Kurt Edelbrock: How to Actually Make Text Look Interesting

How to Actually Make Text Look Interesting: Minimalist Web Design (Kurt Edelbrock) (via @rands on Twitter)

The transition from writing for an article for print to writing for a blog (or for the web in general) can be difficult if you’re not familiar with the medium you’re using. Where paragraphs in an essay, a book, or a journal article can take up half a page without being inconvenient, a paragraph that takes up half the window of your web browser is more daunting—a huge chunk of text in which you can easily get lost or distracted.

Strunk and White urges writers to “write in paragraphs,” and I always try to keep that rule in mind whenever I write or edit essays and blog posts. Shorter paragraphs are easier to read, especially online.

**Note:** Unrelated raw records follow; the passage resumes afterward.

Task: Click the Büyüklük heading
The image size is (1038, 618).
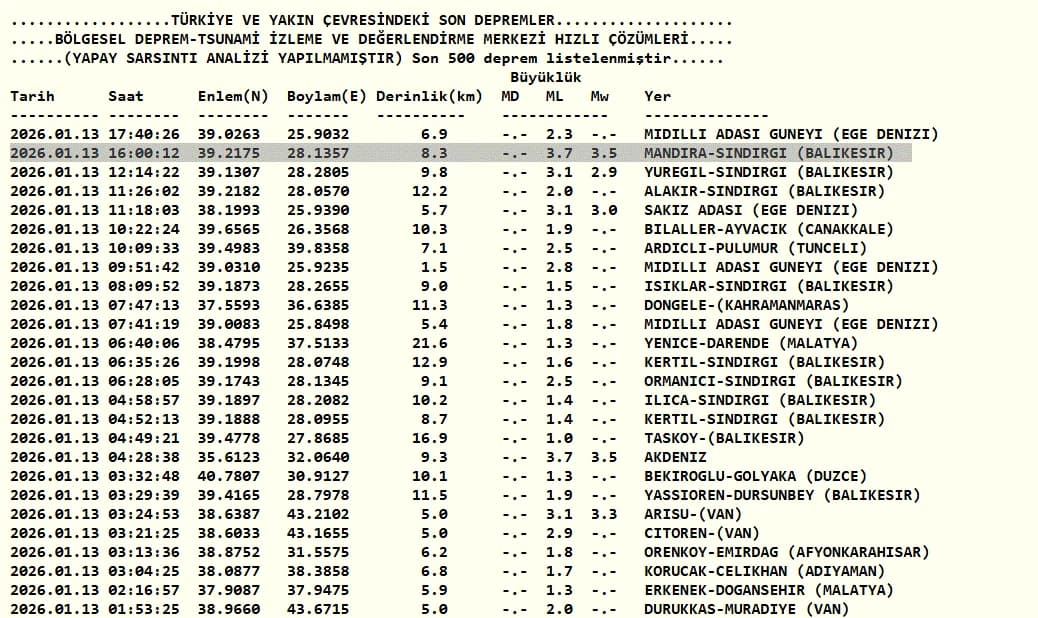Action: (545, 77)
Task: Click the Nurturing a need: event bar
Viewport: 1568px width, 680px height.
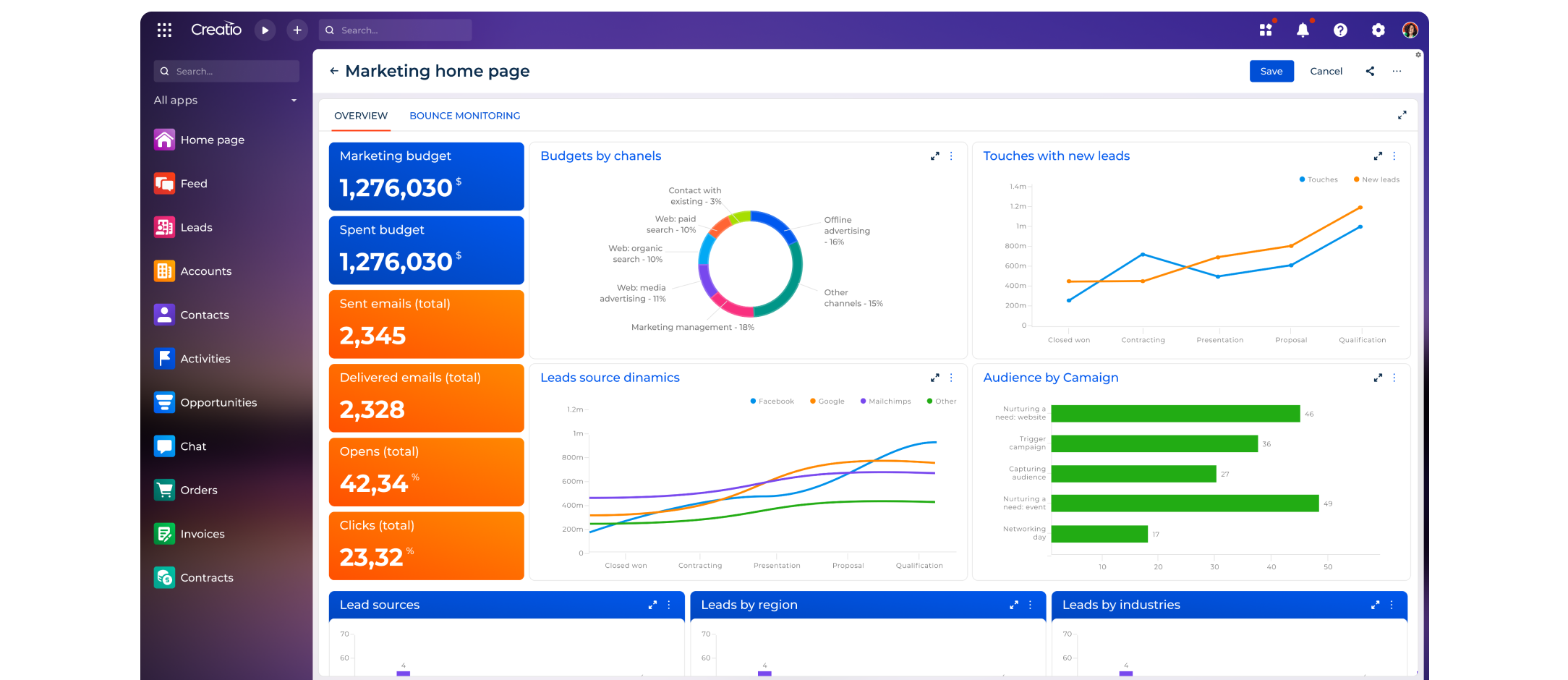Action: click(x=1184, y=503)
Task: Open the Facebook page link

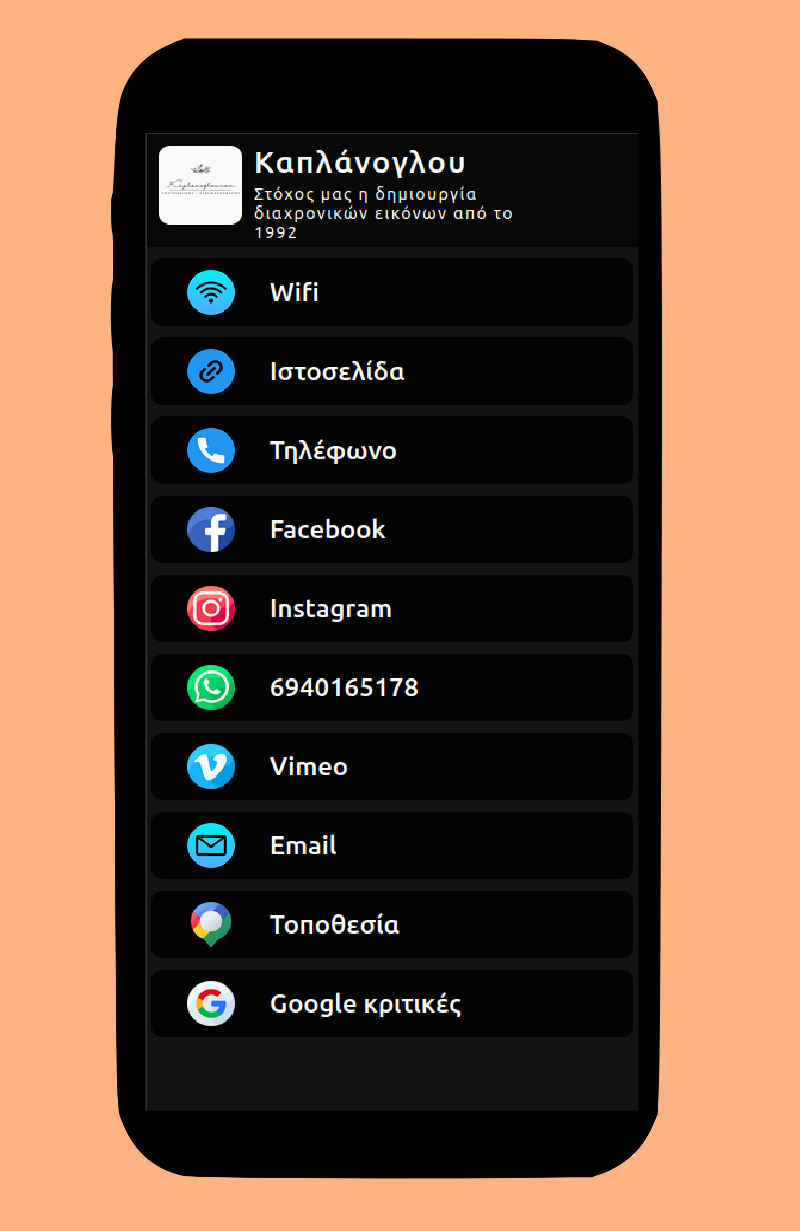Action: pos(392,530)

The use of headers and easily-readable font also enhances blog posts and websites, and those are some of the topics that Kurt Edelbrock covers in his article on typography and minimalist web design. Check it out to learn how elements like font size, typeface, and font color can make your website or blog more pleasing to the eye and easier to read.


12 thoughts on “Kurt Edelbrock: How to Actually Make Text Look Interesting

  1. Pingback: Instapundit » Blog Archive » HOW TO ACTUALLY MAKE TEXT look interesting….

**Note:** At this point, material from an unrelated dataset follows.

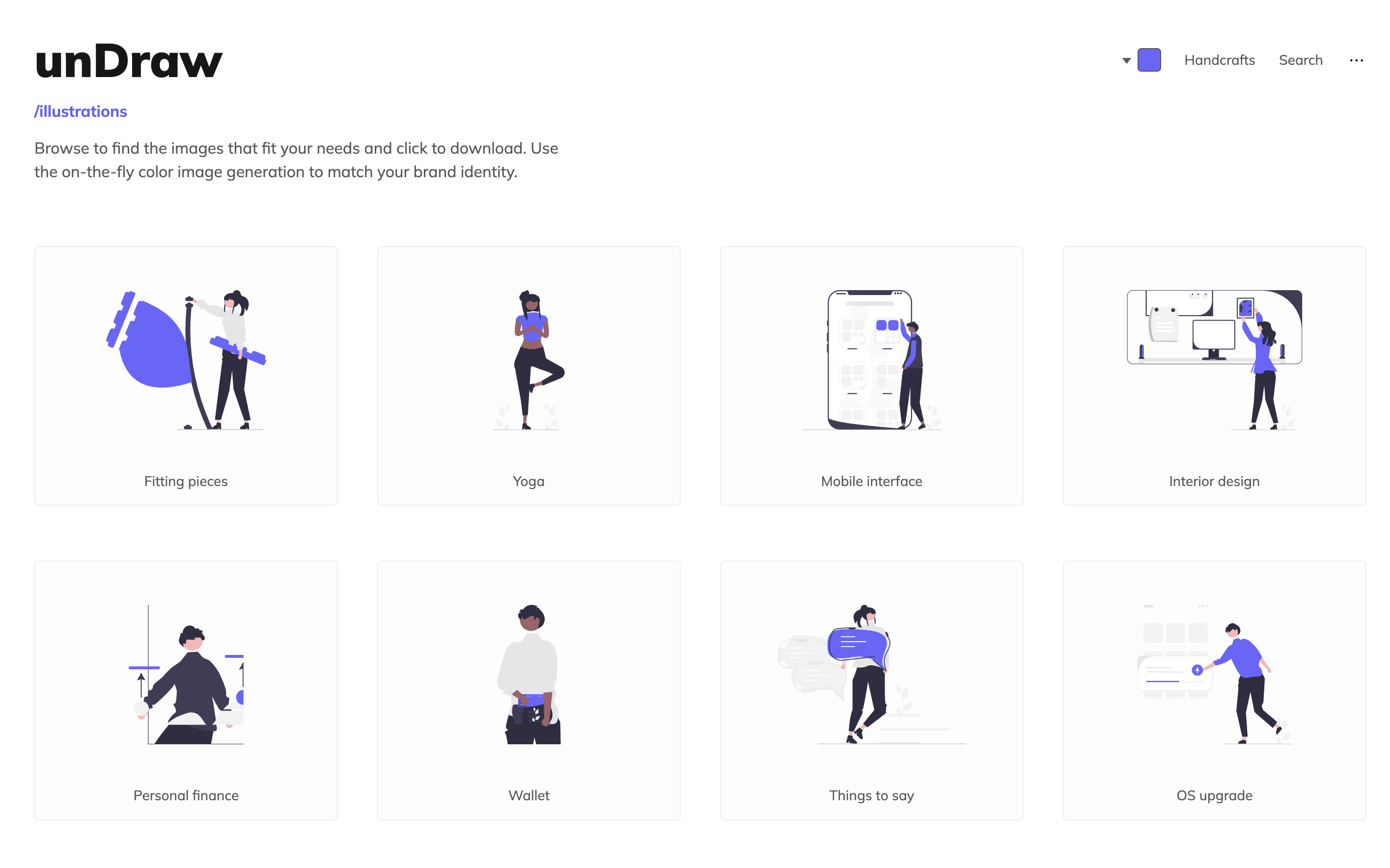Screen dimensions: 1390x868
Task: Click the Wallet card label
Action: point(528,795)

    • Thanks for the feedback! I agree that this is something that seems obvious—I learned it in high school—but some people need help making the transition from print to electronic media. There wouldn’t be an industry revolved around website design aesthetics (not to mention sites like Clients From Hell) if people knew all of this already.

    • Well, these days the main writing classes are taught in college, and consist of discussing how to write on race an gender issues to a class of mostly white late-teen aged males. This also turns out to be the best way to get white teen aged males to sit very still, and very silently.

  2. no – you’re thinking about it wrong. Of course, the actual size of the type needs to be considered – with computers as opposed to paper that is a tricky question. But you really need to limit your line length to 8 to 12 words. The fact is that the eye needs to be able to skip back from the right side end of a line to the left side beginning of the next line as smoothly as possible. Old time newspaper columns used even less words per line – but they were designed for less than optimum viewing. And they got it right. This comment box for example is way too wide. It’s not making my comment look the least bit interesting…If the whole internet understood line length then people would read more and not zone out on linger articles so much. And yes – paragraph breaks are vital. Shame this comment box is so minimal in terms of formatting…

    • Words per line is entirely a function of the browser and the display medium, and shame on any so-called “web designer” who tries to force the issue by overriding the reader’s font preferences. So what if the default is 22 point Univers? The reader probably has a perfectly valid reason for that, perhaps for having poor vision.

      Let the different browsers render the text on the different screens, the ways Grandma and little Billy want to read it.